TASK TO CARRY OUT: Copy the items between the line containing "The width and height of the screenshot is (1389, 736)." and the line containing "click(x=366, y=524)", inclusive, reproducing each line without any change.

ITEMS:

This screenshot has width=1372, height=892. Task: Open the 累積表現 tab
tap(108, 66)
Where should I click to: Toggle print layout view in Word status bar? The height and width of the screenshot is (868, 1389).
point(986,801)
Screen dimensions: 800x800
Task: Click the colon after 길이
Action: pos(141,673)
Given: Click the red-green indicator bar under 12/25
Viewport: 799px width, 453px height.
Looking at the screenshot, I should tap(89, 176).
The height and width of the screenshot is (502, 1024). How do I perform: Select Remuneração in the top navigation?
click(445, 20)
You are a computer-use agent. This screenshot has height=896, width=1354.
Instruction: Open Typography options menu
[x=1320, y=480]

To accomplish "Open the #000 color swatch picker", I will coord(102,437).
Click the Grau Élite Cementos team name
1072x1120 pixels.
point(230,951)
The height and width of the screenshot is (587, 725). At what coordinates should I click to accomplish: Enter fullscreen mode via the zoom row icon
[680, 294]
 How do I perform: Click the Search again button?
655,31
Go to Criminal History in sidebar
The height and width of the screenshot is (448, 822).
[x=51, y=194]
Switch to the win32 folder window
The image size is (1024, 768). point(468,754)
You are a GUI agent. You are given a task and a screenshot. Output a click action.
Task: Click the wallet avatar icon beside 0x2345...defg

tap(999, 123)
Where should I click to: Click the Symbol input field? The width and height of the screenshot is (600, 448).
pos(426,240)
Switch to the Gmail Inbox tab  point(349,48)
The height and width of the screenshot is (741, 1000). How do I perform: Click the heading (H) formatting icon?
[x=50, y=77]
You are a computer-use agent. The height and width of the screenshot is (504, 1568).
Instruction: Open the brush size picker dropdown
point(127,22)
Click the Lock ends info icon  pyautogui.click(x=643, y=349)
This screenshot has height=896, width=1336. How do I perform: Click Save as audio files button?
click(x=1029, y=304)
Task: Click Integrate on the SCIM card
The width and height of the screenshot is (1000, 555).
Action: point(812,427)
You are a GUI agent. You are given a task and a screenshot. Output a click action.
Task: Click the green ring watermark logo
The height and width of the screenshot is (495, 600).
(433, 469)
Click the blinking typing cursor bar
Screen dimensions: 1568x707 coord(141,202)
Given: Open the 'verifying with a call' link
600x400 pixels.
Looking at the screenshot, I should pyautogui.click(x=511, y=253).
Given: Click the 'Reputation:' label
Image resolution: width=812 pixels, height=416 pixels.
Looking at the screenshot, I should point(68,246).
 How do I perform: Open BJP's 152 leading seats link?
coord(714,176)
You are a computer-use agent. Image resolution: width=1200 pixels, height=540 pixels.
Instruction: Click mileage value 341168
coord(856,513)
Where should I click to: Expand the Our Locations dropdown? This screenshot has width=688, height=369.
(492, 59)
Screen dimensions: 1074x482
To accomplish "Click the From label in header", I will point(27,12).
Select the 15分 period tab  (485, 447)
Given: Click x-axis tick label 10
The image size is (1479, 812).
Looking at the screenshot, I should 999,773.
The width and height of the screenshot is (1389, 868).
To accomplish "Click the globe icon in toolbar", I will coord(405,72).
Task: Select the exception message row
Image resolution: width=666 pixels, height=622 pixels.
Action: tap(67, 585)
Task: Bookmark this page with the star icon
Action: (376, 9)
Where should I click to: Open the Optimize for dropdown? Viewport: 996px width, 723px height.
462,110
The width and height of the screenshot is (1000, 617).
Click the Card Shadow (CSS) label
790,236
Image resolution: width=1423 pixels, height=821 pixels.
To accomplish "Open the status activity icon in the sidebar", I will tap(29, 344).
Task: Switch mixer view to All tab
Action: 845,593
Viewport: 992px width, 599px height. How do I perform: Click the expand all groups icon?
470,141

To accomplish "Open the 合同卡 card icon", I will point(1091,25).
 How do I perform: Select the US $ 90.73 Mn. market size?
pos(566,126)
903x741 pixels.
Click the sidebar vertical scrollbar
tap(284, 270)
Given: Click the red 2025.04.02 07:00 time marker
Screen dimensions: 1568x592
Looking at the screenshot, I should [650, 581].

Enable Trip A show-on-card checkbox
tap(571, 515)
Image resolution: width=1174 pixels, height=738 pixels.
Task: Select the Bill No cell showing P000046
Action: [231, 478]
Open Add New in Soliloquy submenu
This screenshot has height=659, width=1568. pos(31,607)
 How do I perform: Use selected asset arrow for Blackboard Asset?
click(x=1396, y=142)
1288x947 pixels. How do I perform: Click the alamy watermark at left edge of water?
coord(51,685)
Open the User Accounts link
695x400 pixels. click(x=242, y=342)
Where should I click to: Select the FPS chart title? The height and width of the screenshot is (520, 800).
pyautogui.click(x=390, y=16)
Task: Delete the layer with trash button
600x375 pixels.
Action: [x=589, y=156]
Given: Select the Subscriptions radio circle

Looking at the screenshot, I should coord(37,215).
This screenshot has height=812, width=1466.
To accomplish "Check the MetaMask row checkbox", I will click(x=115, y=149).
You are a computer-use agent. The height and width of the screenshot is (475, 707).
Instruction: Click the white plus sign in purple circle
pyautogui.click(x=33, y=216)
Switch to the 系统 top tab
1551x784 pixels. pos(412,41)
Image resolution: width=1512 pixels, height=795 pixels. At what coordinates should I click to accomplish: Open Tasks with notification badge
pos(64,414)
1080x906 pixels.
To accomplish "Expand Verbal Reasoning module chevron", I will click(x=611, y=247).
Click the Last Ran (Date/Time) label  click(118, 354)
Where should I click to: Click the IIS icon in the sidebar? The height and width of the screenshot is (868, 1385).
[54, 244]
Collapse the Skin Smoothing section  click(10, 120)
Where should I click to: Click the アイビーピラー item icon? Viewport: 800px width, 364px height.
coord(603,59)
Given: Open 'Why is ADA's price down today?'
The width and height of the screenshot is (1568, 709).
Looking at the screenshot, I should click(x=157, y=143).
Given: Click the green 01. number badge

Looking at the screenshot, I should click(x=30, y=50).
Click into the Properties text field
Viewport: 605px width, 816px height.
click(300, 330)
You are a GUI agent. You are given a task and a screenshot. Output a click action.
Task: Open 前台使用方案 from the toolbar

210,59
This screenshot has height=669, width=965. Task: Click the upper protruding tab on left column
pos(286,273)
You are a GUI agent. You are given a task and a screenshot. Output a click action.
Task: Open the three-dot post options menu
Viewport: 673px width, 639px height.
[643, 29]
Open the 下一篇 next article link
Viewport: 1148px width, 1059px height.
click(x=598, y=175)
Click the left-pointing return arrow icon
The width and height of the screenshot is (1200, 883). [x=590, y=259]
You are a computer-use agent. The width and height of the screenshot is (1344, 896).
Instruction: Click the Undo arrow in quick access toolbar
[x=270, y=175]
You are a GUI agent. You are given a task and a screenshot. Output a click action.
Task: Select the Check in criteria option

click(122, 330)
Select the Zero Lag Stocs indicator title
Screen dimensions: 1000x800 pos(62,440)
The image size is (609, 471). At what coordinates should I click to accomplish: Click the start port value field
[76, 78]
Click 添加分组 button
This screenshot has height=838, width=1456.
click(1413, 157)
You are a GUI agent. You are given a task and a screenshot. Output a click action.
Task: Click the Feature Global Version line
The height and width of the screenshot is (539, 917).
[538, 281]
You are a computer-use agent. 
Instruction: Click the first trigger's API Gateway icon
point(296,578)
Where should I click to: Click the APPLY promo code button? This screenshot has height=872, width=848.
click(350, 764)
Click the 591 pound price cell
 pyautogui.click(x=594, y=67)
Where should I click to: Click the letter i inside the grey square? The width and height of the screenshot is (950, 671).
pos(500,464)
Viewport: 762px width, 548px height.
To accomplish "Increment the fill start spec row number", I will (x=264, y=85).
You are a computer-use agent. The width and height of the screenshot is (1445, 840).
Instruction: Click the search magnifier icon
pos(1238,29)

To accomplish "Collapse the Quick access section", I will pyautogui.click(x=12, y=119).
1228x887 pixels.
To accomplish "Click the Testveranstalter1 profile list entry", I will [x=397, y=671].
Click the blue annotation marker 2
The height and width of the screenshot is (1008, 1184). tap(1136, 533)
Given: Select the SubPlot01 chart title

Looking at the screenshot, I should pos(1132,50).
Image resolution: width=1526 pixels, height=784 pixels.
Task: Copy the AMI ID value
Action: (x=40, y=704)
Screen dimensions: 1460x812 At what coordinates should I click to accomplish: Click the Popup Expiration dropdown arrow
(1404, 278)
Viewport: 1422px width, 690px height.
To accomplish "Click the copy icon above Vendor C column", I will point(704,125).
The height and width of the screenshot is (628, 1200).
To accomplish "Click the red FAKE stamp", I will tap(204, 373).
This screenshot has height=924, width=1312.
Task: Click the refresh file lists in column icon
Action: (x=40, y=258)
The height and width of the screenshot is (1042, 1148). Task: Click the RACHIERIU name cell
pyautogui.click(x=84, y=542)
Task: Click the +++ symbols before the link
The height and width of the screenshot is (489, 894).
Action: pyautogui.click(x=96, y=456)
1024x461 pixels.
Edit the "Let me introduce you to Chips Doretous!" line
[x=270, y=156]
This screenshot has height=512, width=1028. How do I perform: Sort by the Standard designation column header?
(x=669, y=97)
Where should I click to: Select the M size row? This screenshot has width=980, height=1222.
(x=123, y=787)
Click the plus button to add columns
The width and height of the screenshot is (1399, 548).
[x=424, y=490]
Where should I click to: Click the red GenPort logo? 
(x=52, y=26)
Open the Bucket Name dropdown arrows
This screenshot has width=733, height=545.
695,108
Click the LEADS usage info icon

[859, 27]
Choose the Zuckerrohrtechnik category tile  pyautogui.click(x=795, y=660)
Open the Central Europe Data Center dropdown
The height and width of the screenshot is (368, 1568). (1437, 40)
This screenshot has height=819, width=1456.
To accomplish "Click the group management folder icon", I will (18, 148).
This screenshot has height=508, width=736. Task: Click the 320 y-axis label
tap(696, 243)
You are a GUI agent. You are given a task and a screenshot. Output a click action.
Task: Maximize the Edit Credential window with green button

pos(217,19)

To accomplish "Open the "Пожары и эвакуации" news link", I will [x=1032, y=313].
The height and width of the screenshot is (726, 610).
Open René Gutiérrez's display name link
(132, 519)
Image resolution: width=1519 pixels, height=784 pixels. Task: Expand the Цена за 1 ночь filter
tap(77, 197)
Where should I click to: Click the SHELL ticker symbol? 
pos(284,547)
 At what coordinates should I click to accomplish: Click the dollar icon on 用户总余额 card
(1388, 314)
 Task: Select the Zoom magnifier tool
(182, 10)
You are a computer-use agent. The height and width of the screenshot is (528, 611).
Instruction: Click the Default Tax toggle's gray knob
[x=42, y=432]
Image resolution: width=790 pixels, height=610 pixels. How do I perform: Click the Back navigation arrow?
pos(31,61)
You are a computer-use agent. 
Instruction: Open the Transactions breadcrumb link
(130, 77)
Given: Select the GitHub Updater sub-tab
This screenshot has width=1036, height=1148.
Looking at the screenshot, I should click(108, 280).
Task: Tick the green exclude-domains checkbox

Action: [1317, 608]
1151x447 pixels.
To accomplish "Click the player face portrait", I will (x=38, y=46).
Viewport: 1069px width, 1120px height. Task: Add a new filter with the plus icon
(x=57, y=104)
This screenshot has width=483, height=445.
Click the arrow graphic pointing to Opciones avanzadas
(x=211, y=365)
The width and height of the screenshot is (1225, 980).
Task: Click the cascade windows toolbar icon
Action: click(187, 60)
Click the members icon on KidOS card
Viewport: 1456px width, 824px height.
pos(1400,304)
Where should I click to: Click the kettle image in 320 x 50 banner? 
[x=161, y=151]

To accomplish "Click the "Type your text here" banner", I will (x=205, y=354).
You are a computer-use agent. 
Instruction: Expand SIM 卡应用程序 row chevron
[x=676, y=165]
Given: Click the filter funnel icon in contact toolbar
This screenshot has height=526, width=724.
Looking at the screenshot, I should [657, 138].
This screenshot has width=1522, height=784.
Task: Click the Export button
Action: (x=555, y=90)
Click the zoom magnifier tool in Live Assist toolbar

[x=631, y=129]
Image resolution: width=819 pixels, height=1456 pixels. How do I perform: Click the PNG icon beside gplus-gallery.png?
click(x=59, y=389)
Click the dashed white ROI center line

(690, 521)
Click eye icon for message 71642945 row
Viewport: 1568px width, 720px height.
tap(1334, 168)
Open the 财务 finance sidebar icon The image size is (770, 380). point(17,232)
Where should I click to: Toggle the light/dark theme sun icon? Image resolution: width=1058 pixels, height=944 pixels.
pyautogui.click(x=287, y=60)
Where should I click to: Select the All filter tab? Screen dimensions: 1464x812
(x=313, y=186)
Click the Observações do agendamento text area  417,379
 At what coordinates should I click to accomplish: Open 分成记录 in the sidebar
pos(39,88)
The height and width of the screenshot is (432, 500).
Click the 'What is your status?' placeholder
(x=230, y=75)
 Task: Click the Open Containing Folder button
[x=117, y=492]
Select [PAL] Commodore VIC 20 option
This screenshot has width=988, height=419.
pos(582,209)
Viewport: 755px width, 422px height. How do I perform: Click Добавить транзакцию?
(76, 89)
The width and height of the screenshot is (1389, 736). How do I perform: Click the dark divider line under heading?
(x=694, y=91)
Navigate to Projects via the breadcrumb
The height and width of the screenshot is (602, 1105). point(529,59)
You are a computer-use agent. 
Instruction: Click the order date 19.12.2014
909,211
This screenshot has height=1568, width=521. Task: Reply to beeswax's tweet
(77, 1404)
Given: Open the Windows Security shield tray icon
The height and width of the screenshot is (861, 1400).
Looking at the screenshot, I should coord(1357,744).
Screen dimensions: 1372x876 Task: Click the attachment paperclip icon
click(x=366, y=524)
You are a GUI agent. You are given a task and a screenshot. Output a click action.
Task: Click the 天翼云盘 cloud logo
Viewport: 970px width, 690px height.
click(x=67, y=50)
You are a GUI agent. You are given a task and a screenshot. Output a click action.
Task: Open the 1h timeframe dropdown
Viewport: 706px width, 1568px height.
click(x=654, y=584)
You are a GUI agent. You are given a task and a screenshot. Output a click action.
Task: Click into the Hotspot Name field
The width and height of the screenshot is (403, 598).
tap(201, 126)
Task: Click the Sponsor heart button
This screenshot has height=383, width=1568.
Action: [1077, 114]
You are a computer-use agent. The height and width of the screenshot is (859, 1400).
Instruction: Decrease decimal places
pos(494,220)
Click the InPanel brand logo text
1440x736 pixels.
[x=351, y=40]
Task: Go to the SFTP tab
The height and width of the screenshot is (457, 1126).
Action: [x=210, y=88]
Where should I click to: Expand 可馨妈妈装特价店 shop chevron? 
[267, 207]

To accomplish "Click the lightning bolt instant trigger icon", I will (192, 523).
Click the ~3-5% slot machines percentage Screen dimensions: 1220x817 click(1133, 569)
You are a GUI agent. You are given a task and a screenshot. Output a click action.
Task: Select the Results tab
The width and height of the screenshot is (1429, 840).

SOLUTION FOR THIS EXERCISE:
The width and height of the screenshot is (1389, 736). How do I perform: Click the dark divider line under heading?
(x=694, y=91)
Navigate to Projects via the breadcrumb
The height and width of the screenshot is (602, 1105). point(529,59)
You are a computer-use agent. 
Instruction: Click the order date 19.12.2014
909,211
This screenshot has height=1568, width=521. Task: Reply to beeswax's tweet
(77, 1404)
Given: Open the Windows Security shield tray icon
The height and width of the screenshot is (861, 1400).
Looking at the screenshot, I should coord(1357,744).
Screen dimensions: 1372x876 Task: Click the attachment paperclip icon
click(x=366, y=524)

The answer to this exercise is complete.